Ненужная мама. Сердце на двоих - Вероника Лесневская
* * *
- Ку-ку, ма-а-а! – вопит Виола, возвращая меня из теплых воспоминаний в еще более радостную реальность.
Растерянно кружу взглядом по квартире в поисках разбаловавшейся дочки, вопросительно смотрю на затаившуюся в углу Алиску, а она подносит пальчик к губам, намекая, что ничего мне не скажет, и звонко смеется.
- Эх, сестренки, да вы две бандитки, - шутливо отчитываю их, зная, что вторая тоже меня слышит. – Виолетта Гордеевна, - зову строго, а у самой в горле ком.
Помню, с какой обидой я давала младенцам это отчество. Как ненавидела Гордея в тот момент и одновременно любила. Как меня разрывало на части от боли. Долго сомневалась, плакала, захлебывалась от противоречивых эмоций, а теперь не жалею.

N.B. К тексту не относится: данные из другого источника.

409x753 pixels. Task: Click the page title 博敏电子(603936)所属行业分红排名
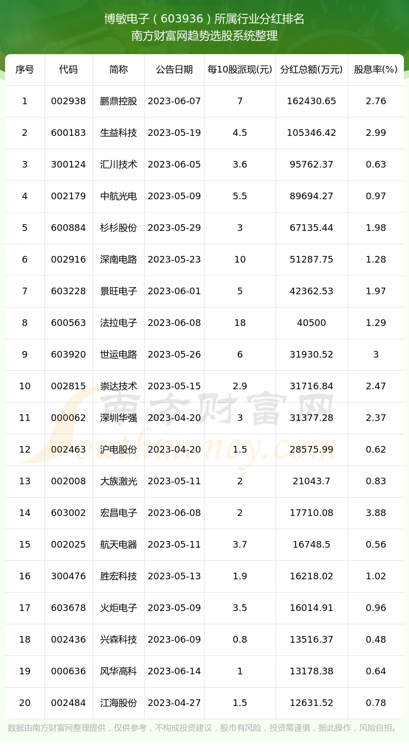pos(205,19)
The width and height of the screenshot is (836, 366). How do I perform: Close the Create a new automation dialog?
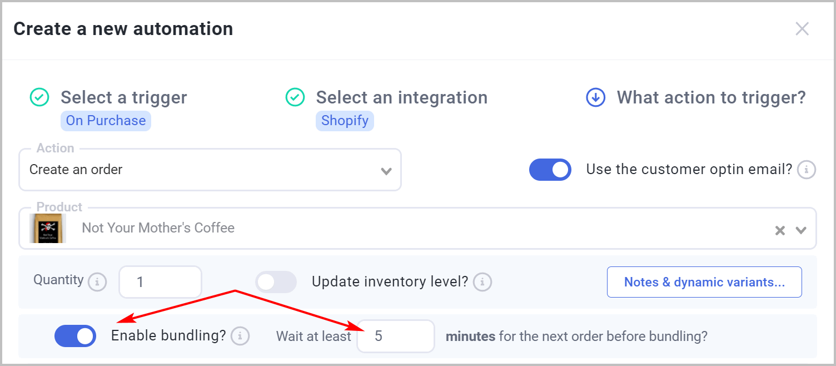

Двойняшки по праву носят отчество любящего папочки. И продолжают его фамилию.
- Хорошо, тогда придется оставить тебя здесь одну, - угрожаю несерьезно. – Пока-пока, Виола, - произношу громко и шагаю на месте.
Боковым зрением улавливаю движение в приоткрытом шкафу. Крадусь к нему, с улыбкой открываю дверцу и укоризненно качаю головой, обнаружив Виолу в ворохе вещей.
- Ку-ку, - повторяет она и закрывает глаза ладошками. Вслепую сползает с полки и тянет за собой Алискину одежду, небрежно сваливая все на пол и припечатывая попой нарядное платьице.
- Мой! – возмущенно топает ножкой наша старшенькая и пытается убрать бардак, но лишь сильнее сминает яркие ткани.
Расстроившись, Алиска хватает за край платья, на котором сидит Виола, и дергает что есть мочи. Младшая не сдается – вместо того чтобы отдать сестре ее вещь, наоборот, ложится сверху, распластавшись на ней. Детские крики заполняют комнату.
Две упрямые Одинцовы! Дочки своего отца – ни одна уступить не хочет. Впрочем, у меня тоже характер нелегкий.
- Девочки, тише! – тщетно успокаиваю их. - С такими помощниками мы до утра будем собираться!
- Хм, Рус, это ты зря, - доносится из соседней комнаты голос Гордея. – Отдай, пожалуйста… то, что осталось, - тяжело вздыхает.
- Неть! – спорит сынок. – Мое! Летить!
Боже, кого наш неугомонный кроха-доктор опять собрался лечить?
С трудом разняв девочек, я спешу к своим мужчинам. Сумасшедший дом, а не переезд! Как нам справиться и не разорваться при этом?
- Гор, у вас все нормально? - задаю с порога наиглупейший вопрос.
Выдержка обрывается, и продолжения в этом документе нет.